From: Brian Gladman (brg_at_nowhere.at.all)
Date: 01/12/04


Date: Mon, 12 Jan 2004 14:45:59 -0000


"Tom St Denis" <tomstdenis@iahu.ca> wrote in message
news:0fxMb.110570$AAe1.47673@news01.bloor.is.net.cable.rogers.com...
>
> "Simon G Best" <s.g.best@btopenworld.com> wrote in message
> news:40029237.800@btopenworld.com...
> > Tom St Denis wrote:
> > > "Brian Gladman" <brg@nowhere.at.all> wrote in message
> > > news:nFWKb.19364$qx2.2163603@stones.force9.net...
> > >
> > >>Its very easy to make dynamic tables thread safe and they do have
> > >>significant advantages in some environments.
> > >
> > > In a portable fashion?
> >
> > The OP didn't limit the context of the question he asked to just
> > multithreaded, portable applications.
> >
> > Consider a microcontroller with limited nonvolatile memory, but plenty
> > of RAM. If that's going to be used in an application where the speed of
> > lookup tables is required, dynamic table generation might be the only
> > option!
>
> A microcontroller with little ROM and plenty of RAM? Where do these come
> from? 8051 has 256 bytes of ram [that you'd want to use] and upto 64KB of
> ROM... The 6805 series is similar.

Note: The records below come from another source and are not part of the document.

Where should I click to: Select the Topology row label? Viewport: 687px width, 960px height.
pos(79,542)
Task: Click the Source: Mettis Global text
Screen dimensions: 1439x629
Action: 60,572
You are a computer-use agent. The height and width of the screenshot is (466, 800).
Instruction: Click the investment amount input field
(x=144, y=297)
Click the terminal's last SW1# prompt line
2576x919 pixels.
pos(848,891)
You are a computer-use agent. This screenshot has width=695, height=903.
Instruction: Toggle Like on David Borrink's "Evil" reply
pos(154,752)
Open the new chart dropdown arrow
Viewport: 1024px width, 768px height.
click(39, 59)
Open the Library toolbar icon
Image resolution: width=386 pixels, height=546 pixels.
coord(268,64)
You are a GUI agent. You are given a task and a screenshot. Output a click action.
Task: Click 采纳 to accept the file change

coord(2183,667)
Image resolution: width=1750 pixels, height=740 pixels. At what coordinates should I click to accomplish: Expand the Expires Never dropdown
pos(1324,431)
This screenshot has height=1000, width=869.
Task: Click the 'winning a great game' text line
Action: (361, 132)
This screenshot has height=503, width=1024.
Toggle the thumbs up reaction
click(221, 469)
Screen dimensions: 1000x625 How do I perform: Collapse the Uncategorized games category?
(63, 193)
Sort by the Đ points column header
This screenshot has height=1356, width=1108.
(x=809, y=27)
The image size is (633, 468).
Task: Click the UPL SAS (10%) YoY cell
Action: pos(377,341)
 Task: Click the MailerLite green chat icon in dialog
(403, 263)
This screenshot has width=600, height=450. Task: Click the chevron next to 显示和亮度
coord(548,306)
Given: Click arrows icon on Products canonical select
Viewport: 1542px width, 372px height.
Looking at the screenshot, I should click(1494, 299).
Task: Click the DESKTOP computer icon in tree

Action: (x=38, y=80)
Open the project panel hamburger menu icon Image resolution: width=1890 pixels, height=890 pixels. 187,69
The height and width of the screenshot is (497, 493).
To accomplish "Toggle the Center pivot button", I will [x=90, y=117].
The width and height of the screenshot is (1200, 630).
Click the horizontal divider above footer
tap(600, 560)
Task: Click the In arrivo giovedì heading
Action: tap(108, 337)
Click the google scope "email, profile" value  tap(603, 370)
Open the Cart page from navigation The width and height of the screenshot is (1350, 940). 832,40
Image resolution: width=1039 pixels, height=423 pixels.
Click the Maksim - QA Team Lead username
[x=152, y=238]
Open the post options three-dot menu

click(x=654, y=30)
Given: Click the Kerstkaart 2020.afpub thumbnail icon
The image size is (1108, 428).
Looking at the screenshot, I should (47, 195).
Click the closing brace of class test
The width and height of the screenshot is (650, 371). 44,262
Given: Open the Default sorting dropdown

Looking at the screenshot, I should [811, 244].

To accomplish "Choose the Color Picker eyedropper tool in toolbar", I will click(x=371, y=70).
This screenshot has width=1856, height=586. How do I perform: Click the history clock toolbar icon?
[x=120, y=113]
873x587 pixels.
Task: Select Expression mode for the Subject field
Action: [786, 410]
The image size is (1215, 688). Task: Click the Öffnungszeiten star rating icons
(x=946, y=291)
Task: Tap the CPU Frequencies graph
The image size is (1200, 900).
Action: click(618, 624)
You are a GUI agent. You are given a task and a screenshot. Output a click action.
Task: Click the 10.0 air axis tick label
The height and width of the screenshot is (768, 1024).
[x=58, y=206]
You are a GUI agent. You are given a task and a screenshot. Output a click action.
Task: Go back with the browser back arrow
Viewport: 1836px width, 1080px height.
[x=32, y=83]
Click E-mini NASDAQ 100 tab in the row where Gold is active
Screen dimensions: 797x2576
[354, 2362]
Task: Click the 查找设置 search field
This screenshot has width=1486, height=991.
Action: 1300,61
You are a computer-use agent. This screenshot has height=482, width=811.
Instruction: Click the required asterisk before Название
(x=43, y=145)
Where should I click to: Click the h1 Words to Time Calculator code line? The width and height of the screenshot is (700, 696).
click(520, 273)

RAM is hella more expensive in
fielded
> designs then ROM is.

Such situations do exist. I have even been asked to support situations
where the only memory available is stack based RAM.

> The only real "benefit" of dynamic tables is I can now send you a shorter
> executable. But since the program only has to be stored once [this is AES
> afterall] there's no point in wasting the 10KB [or so] of RAM on tables
that
> could just as easily fit in ROM.

This is not the only benefit since in some situations ROM is much slower
than RAM. Hence it can sometimes pay in speed terms to have the tables in
dynamic memory.

Designing code that can be used in both ordinary and in embedded
environments in harder than you might expect since the latter are much less
predictable in terms of the constraints that they impose.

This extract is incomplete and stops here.